9. Fake Steam From Soaked Tampons and Cotton Balls

Nothing says “hot and fresh” like wisps of steam rising from a bowl of soup or a plate of pasta. The problem? Food cools down fast under studio lights, and real steam disappears almost immediately. So stylists get creative. Very creative. Tampons are soaked and microwaved to create steam – and yes, that is a real technique used on professional food shoots.
Stylists use several tricks to create steam that sticks around. They might use a clothing steamer or cigarette smoke, or even specially made “steam chips.” In some cases, they might microwave wet cotton balls and place them behind the dish to create the perfect steamy effect.
It is hard to say for sure how widespread each method is today, but food stylists and photography educators have confirmed these techniques publicly for years.
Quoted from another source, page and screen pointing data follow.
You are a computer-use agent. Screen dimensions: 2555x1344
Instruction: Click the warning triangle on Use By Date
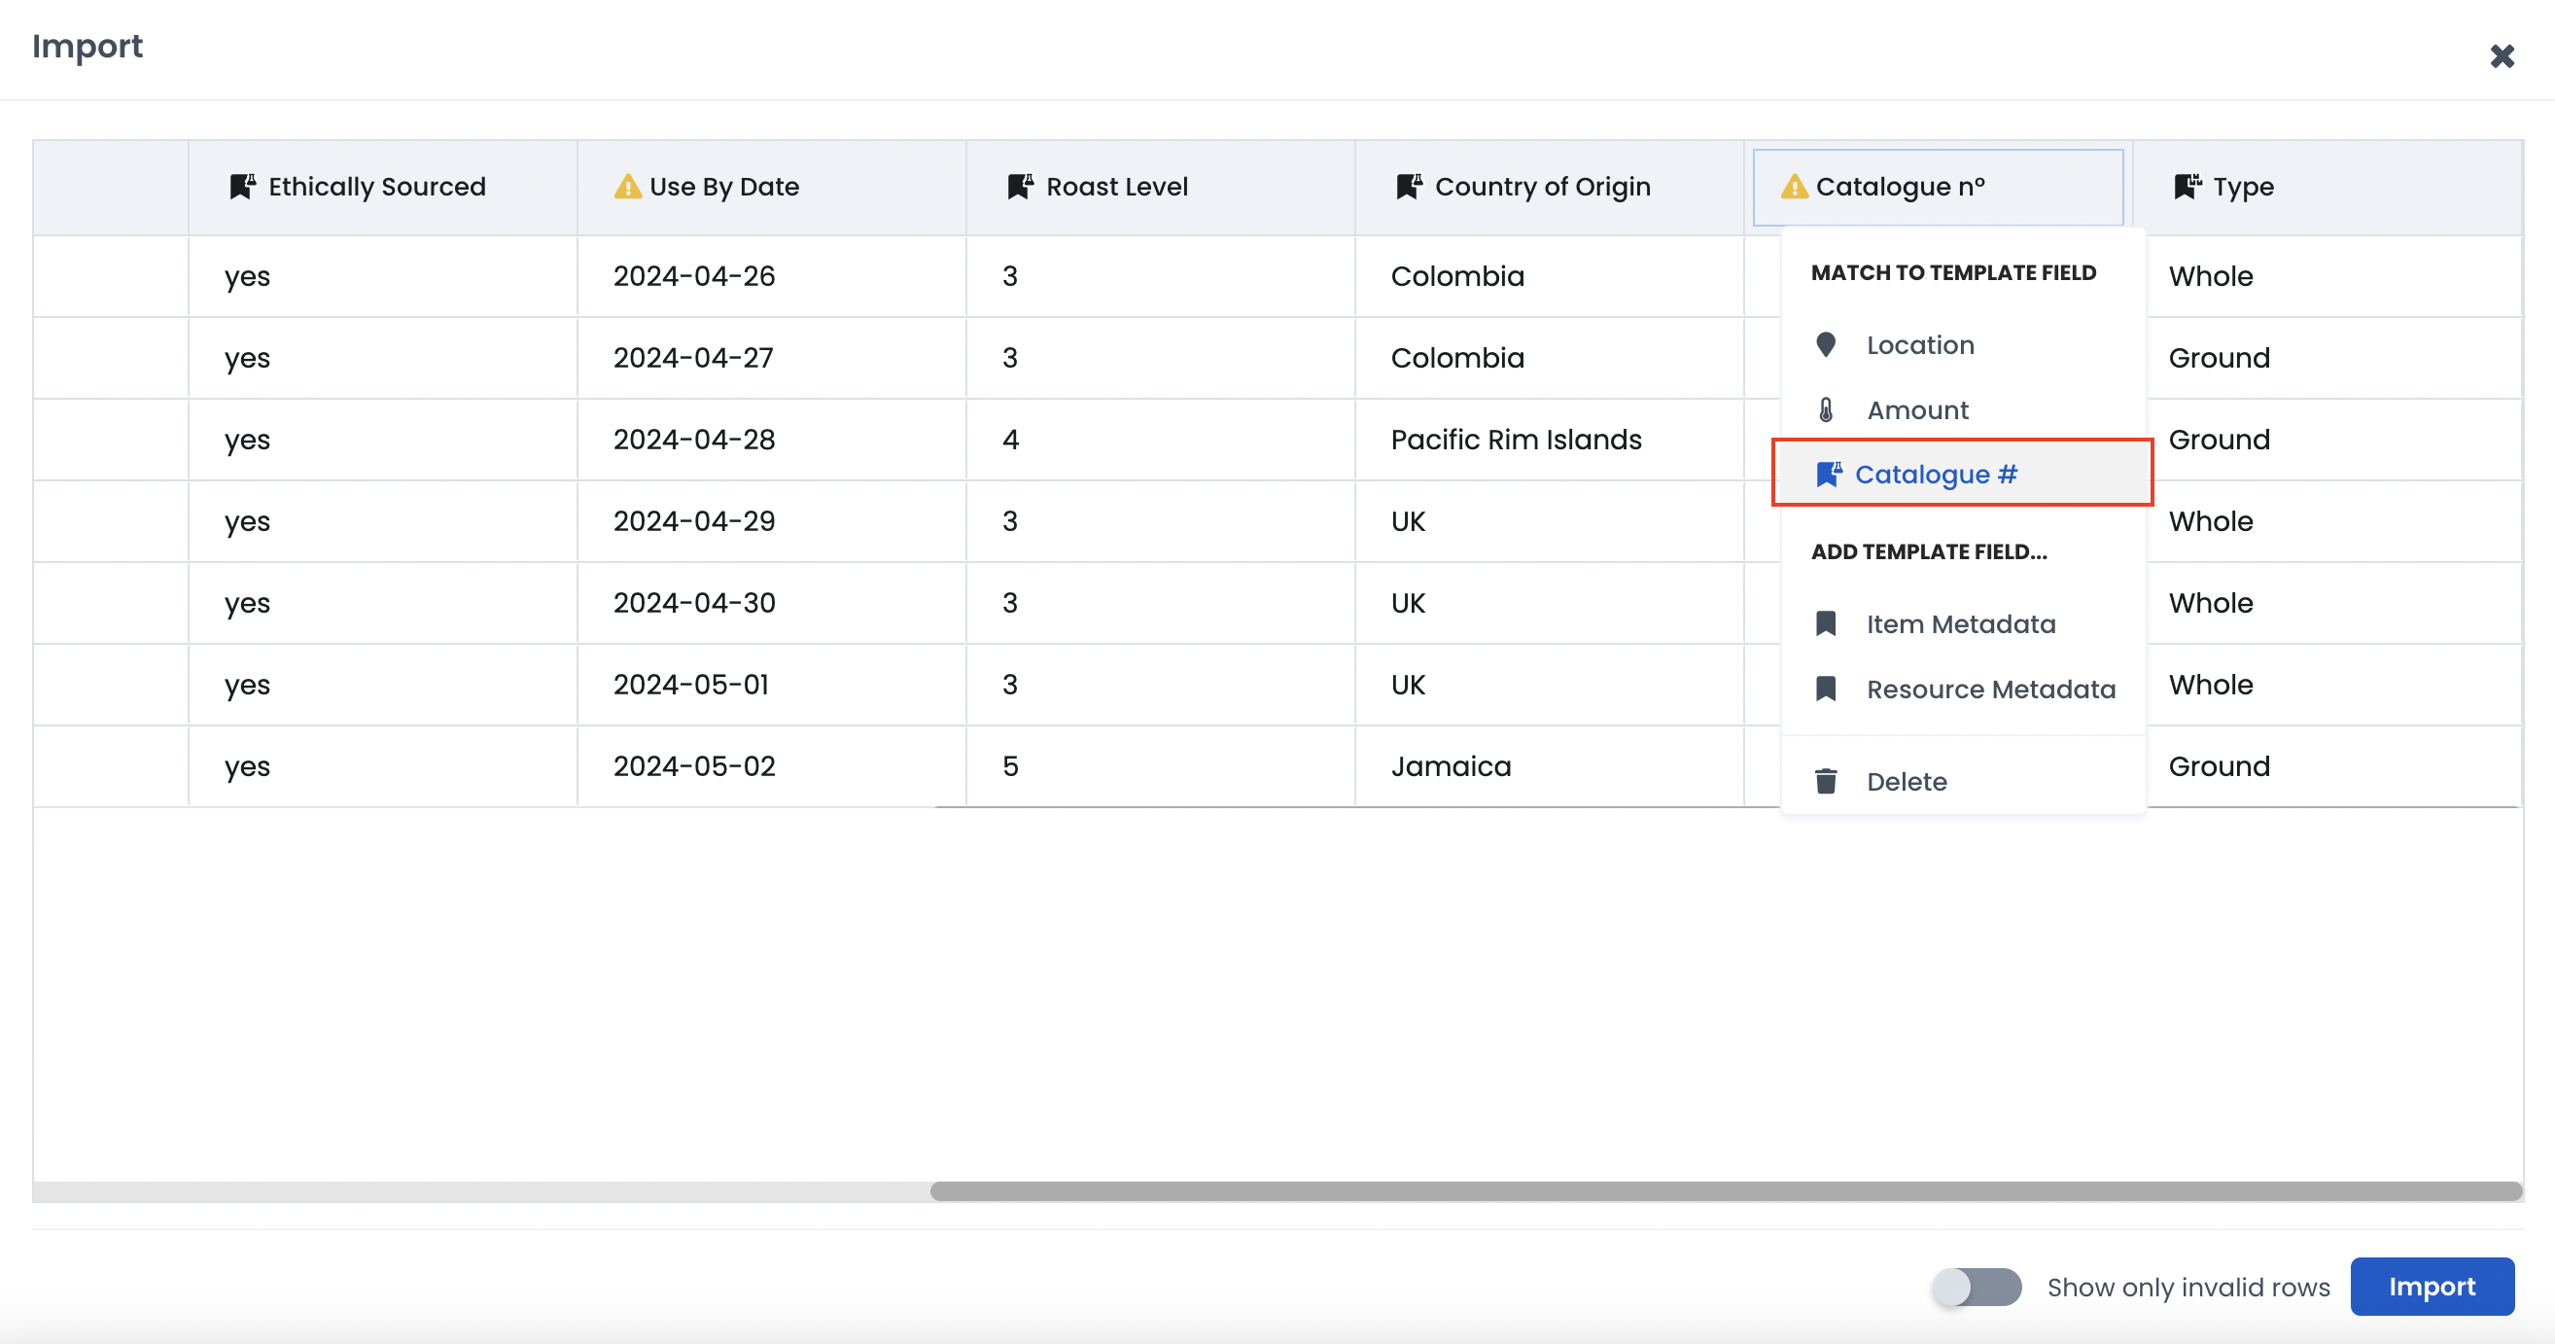tap(627, 186)
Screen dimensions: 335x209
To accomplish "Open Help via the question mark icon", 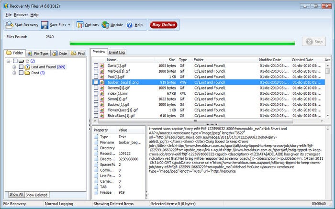I will click(x=129, y=25).
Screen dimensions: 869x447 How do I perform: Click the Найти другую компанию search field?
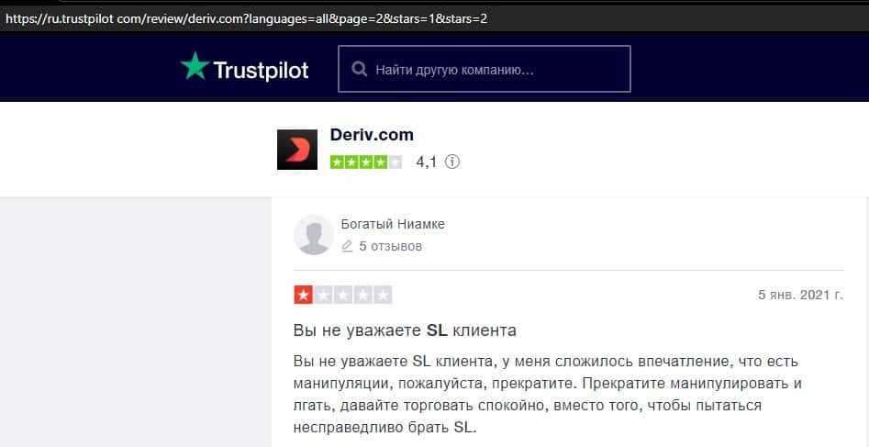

That inviting plume of steam rising from your “freshly cooked” advertised meal? It could be sourced from a bathroom cabinet item microwaved in the corner of the set.
10. Dish Soap for Beer Foam, Wax for Sauces

Beer always looks spectacular in a commercial. That thick, lasting head of foam sitting perfectly on a frosty glass looks like the most refreshing thing in the world. Reality? Beer foam disappears fast. The foam you get from beer eventually fizzles out in real life, but to make sure it doesn’t disappear while filming, advertisers pour in some dish soap to make the beer look extra frothy.
Sauces get their own treatment too. The secret to that glossy, thick sauce sheen in ads is wax. Many advertisers add in some melted wax to make the sauce look shinier and have a less chunky texture. Real sauces tend to look thin, flat, and surprisingly dull under studio lighting without a little chemical persuasion.
Trust in the food industry dropped from 67% in 1995 to just 23% in 2024, according to remarks by food strategy expert Maha Turini at IFT 2025. Honestly, when you learn what is actually in those “delicious” shots, that number starts to make a whole lot of sense. The surge in misleading advertisement lawsuits in the food industry serves as a crucial reminder of the need for transparency and integrity in marketing practices. As consumers become increasingly savvy and regulatory bodies more vigilant, the industry must navigate the fine line between creative advertising and misleading information more carefully than ever.
The next time a food commercial makes your mouth water, pause for a second. That gleaming steak, those perfectly peaked swirls of cream, that towering burger – all of it is the product of shoe polish, shaving cream, cardboard inserts, and a very patient person with a pair of tweezers. What looks edible on screen is, more often than not, something you would never willingly put in your mouth. Did you honestly expect your breakfast cereal ad to contain glue?